The Hagley Oval being the kingdom of swing and seam movement aided Boult’s style of play. The wicket seemed slower than usual but there was more lift than anticipated and that made the difference at the end. Boult launched himself at the very moment he got the ball on his hand. Had Worker held the difficult catch of Evin Lewis, Boult could have had his first wicket on his very second delivery of the day. However, the celebrations happened soon when he dismissed Kyle Hope on the final delivery of the over.
All that Lewis’ drop catch cost New Zealand was just nine runs because Boult had him in the next over. Lewis miscued a pull that landed in the hands of the fine fielder, leaving West Indies at 15 for 2. Every time Boult bowled, a wicket seemed around the corner, that was the extent of his dominance against the Windies. Boult made two more breakthroughs before his first spell ended. He got Shimron Hetmyer caught at slip for a mere two runs and then later, Shai Hope edged the ball high in the air to be caught by the keeper and that finished his combative knock of 23 off 19 balls.
By first 10 overs, Windies had exhausted their top four batsmen and the architect of the collapse, Boult, admitted to have his confidence pumped up following those early dismissals he had made.
“I was getting it clicking and swinging the ball well. The World Cup is still probably one of my fondest memories where I really felt like I was bowling quick and keeping quick in a way. Very happy with where it is at the moment,” Boult said after New Zealand’s win on Saturday.
He certainly would have played through the West Indies’ mind too; the Windies would have thoughts like the hosts maybe were 100-150 runs ahead and suddenly, their explosive man Chris Gayle was immensely being missed.
While seven wickets went to Boult, the other three were taken by 26-year-old Lockie Ferguson, who was playing only his ninth ODI. Had Ferguson not create the impact with the pace from the other end, there were possibilities of Windies to have replied in a more decent manner than what they actually did.

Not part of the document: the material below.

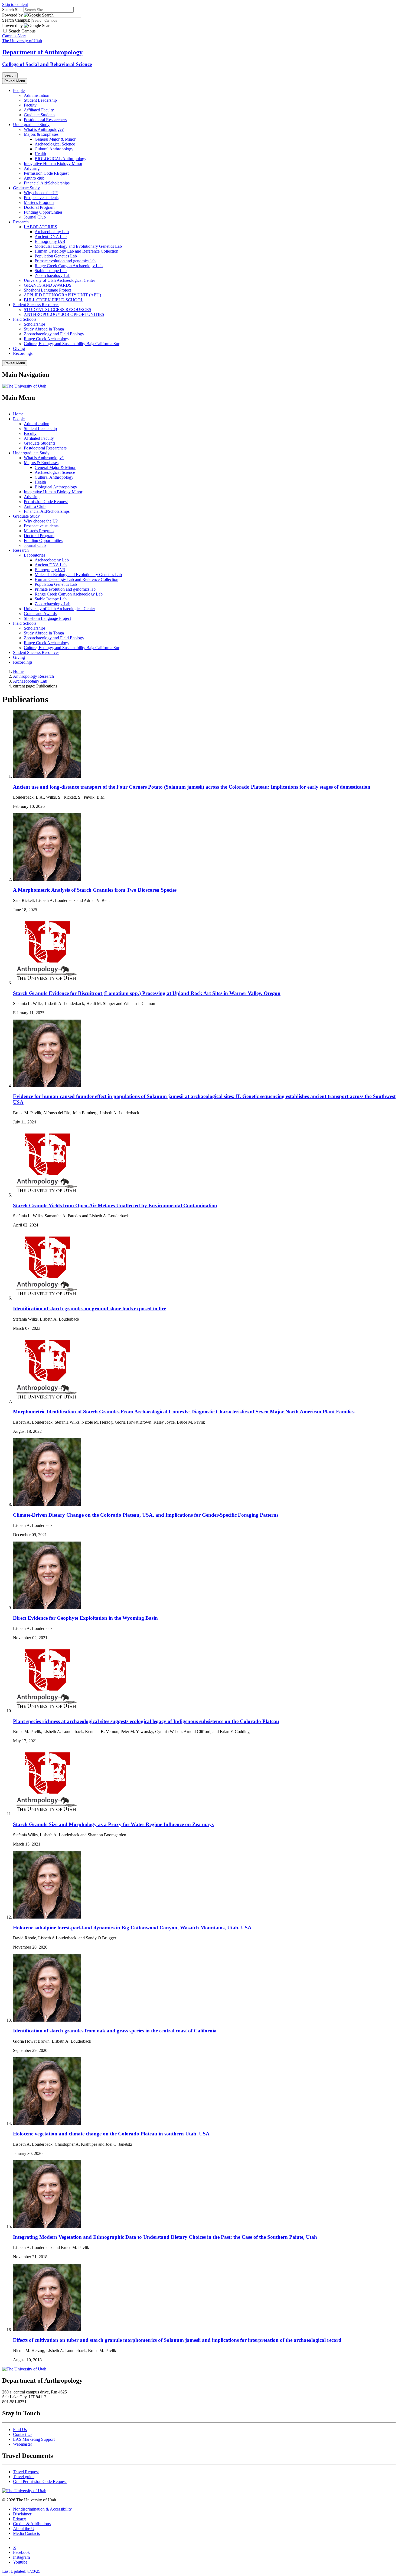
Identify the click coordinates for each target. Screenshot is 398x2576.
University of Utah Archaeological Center (59, 280)
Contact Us (22, 2434)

He was clearly the fastest bowler in the New Zealand camp and he thoroughly deserved the result at the end. In the four overs he bowled, he managed to restrict the economy under five and the three wickets were like the cherry on the cake.
The Hagley wicket is usually two-pace but in the absence of Boult’s regular new-ball partner Tim Southee, he had the support from Ferguson. However, Boult did not forget to mention Southee, with whom he has bowled for New Zealand in 43 ODIs. “I haven’t checked my phone yet, but I’m sure he’ll be one of the first to text through. Nice to be in the club with him and grab seven wickets,” Boult said. The final ODI is a dead rubber but Boult will try and better his figures, while, the Windies will play for the pride and aim to register their maiden victory on this tour.